Undercutting Trump’s Legal Arguments
Since the Trump administration has taken office, one faction of its supporters, led by extreme opponents of climate action in the Heartland Institute, have argued that the EPA should withdraw the endangerment finding altogether.
But both former EPA Administrator Scott Pruitt, and his successor, acting EPA Administrator Andrew Wheeler, have sought to avoid that battle. Instead, they have proposed replacing the Obama-era regulations with weaker rules. And while the endangerment finding triggers EPA’s legal authority, it doesn’t dictate what the agency should do.
Joseph Goffman, executive director of Harvard Law School’s environmental law program, who served as a senior counsel in EPA’s air office during the Obama administration and was one of the chief architects of the Clean Power Plan, said the Trump administration has sought to sidestep a fight over science.
“To the extent that [Trump administration officials] have moved the controversy to the terrain of legal interpretation, they’ve suppressed if not eliminated the relevance of these real-world scientific findings,” Goffman said. “But at the end of the day, judges tend to like to come up with legal interpretations that support or make good common sense.” That’s why the new study, along with other evidence like the U.S. government’s recent National Climate Assessment, may undercut even the administration’s narrow legal arguments.
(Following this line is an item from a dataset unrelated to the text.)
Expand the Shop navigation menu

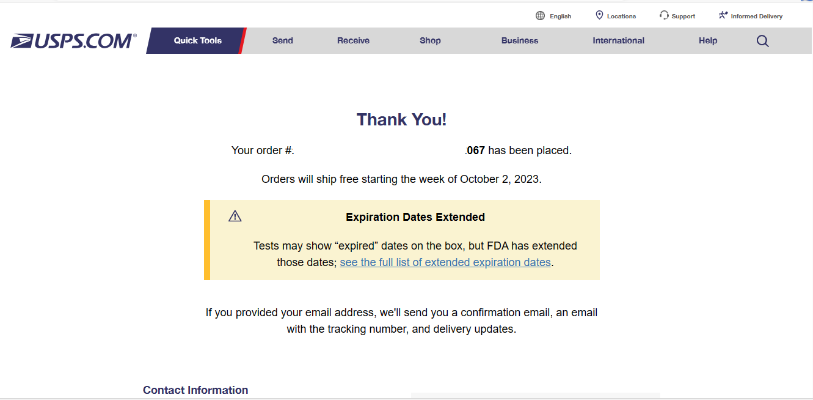(x=430, y=41)
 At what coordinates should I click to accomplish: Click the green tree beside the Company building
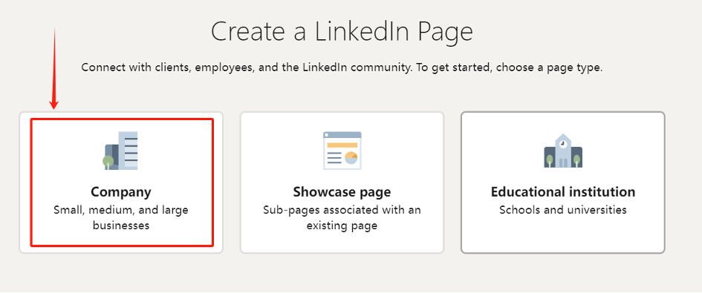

“It’s a lovely piece of work,” said Goffman. “The authors really did an outstanding job delivering an assessment of state-of-the-art science, assembling the information and delivering it, by way of assessing the kinds of impacts of climate change that decision makers and society has to be prepared to respond to, and in fact, is already responding to.”
‘Evidence Keeps Piling Up’
The study comes only a week after Wheeler invited new public comment on the endangerment finding. In a footnote to his Dec. 6 proposal to eliminate the Obama administration’s requirement that new carbon emitting power plants have carbon capture systems installed, the EPA noted it was proposing maintaining the endangerment finding, but would consider comments on other approaches. “To the extent … that the agency feels pressure on the endangerment finding, papers like this provide a really important countervailing pressure,” Goffman said.
“It certainly shows how much work continues to be done and how much evidence keeps piling up about how these changes to the climate are in fact endangering public health, welfare and the environment,” Janet McCabe, a senior law fellow at the Chicago-based Environmental Law and Policy Center, said in an email. McCabe was not involved in the study, but as a high-ranking official in the Obama-era EPA she oversaw the writing of the Clean Power Plan and other rules to curb greenhouse gases.
But the power of even a persuasive study is limited in the current political environment, Goffman warned.
“Those who challenge climate science have made it clear that by definition they can never be persuaded,” he said. “One of the things a paper like this cannot cure is bad faith on the part of those who deny climate science.”